Doch schon Kant hat erkannt, das dies nur ein Gemeinspruch ist, hinter dem weder große Gedanken noch viele Gedanken überhaupt stecken. Die Theroie ist nur unter einer Bedingung nicht Praxistauglich, und das ist die, das nicht alle Faktoren berügsichtigt wurden. Wenn man sagt, du springts vom Eifelturm und du überlebst das Teoretisch, und du springst und endest als hübscher Fleck in Frankreich, dann hast du in deiner Theorie leider, du bedauerst es bestimmt am meisten, die Schwerkraft vergessen. Und nicht anders geht es den "Linken", den "zu theoretischen". Alles was wir, die Linke, oder auch die Rechte, denn auch sie haben teilweiße! Theoretische Systeme, in unserem Geist aufbauen, muss hundertmal getestet werden, und von allen Seiten betrachtet werden. Also rettet euch nicht mit diesem Gemeinspruch, den er besagt nur das wir angeblich einen fehler oder einen Faktor noch nicht gefunden bzw. noch nicht berrücksichtigt haben. Wenn ihr euch für intelligent genug halten, oder meint ihr habt genügend Fachwissen, dann sagt was an der Theorie falsch ist, aber nur zu sagen, dass etwas falsch ist, ist unnütze und zeugt von unwissenheit.
In diesem Sinne, gute nacht Genossen.

Siran
07.01.2004, 21:27
Das Problem ist, dass der Mensch gar nicht in der Lage ist, alle Faktoren, die komplexe Gebiete betreffen, in eine Theorie einzubauen. Er kennt sie ganz einfach nicht.

opus111
08.01.2004, 16:09
Roter Rebel hat meines Erachtens Recht, und Siran hat ebenso Recht.

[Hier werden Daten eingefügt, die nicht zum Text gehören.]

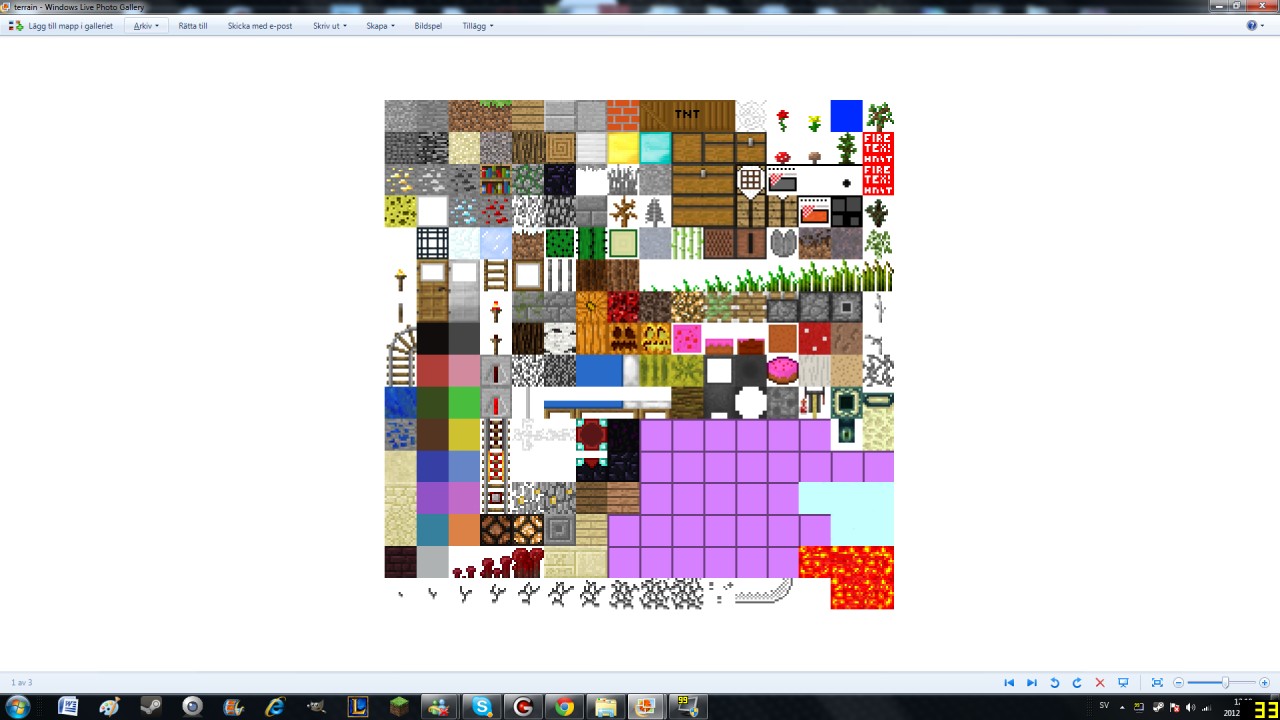
Task: Fit the image to the window
Action: [1159, 682]
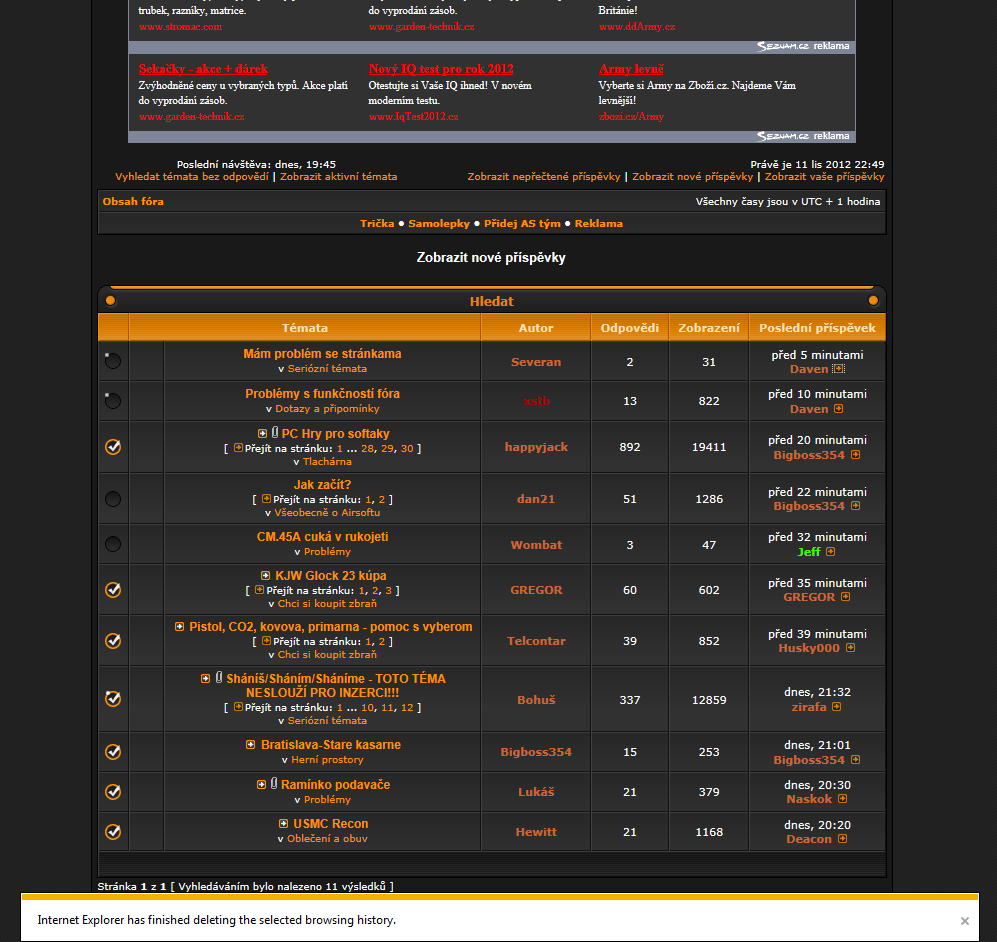This screenshot has height=942, width=997.
Task: Click first-unread icon before PC Hry pro softaky
Action: [262, 433]
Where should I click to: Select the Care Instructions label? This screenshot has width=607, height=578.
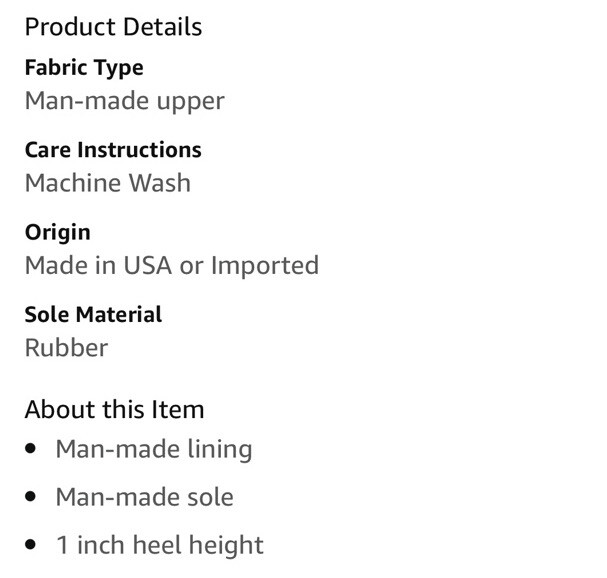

Kant weist in der berühmten Schrift „Über den Gemeinspruch“ auf den trivialen Sachverhalt hin, dass eine Theorie nicht richtig sein könne, welche die von ihr intendierte Praxis verfehlt. Folglich ist es Unsinn, zu behaupten, etwas sei theoretisch gültig, jedoch in der Praxis unrichtig.

Wissenschaftslogisch stellt sich das Modell wie folgt dar:

Eine Semantik S wird auf eine Ebene von Aussagen bezogen. Diese Aussagen A seien dabei unmittelbare Beschreibungen von Praxissachverhalten und werden per Definition auf „wahr“ gesetzt. Wird nun S ebenfalls der Wahrheitswert „W“ zugeordnet, gibt es exakt zwei Möglichkeiten: Entweder ist S eine auf A bezogene Semantik oder aber nicht. Wenn S eine Semantik über A ist, dann können zwischen A und S keine Widersprüche existieren. Existieren jedoch Widersprüche, dann ist entweder S keine auf A bezogene Semantik oder aber die Annahme „S ist wahr“ ist falsch. Folglich liegt dann entweder eine fehlerhafte Theorie oder aber eine Theorie für eine ganz andere imaginäre oder „reale“ Praxis – etwa diejenige der Marsmenschen – oder aber eine Theorie außerhalb jedweder externalisierbarer Praxis vor (z.B. bestimmte Gebilde der mathematischen Logik, für die es keinerlei Anwendung außerhalb ihres Geltungsbereiches gibt und deren „Praxis“ insofern selbstbezüglich ist).

Richtig ist aber ebenso Siraks Feststellung, dass jede empirische Theorie notwendigerweise unvollständig sein und bleiben und insofern die Praxis zumindest teilweise verfehlen muss. Auch dieser Sachverhalt ist für einen Denker vom Range Kants trivial: Die Unabschließbarkeit empirischer Forschung ist nicht erst eine Erfindung des 20. Jh.: Daher zitiert Karl R. Popper in seiner „Logik der Forschung“ diesbezüglich auch Kant.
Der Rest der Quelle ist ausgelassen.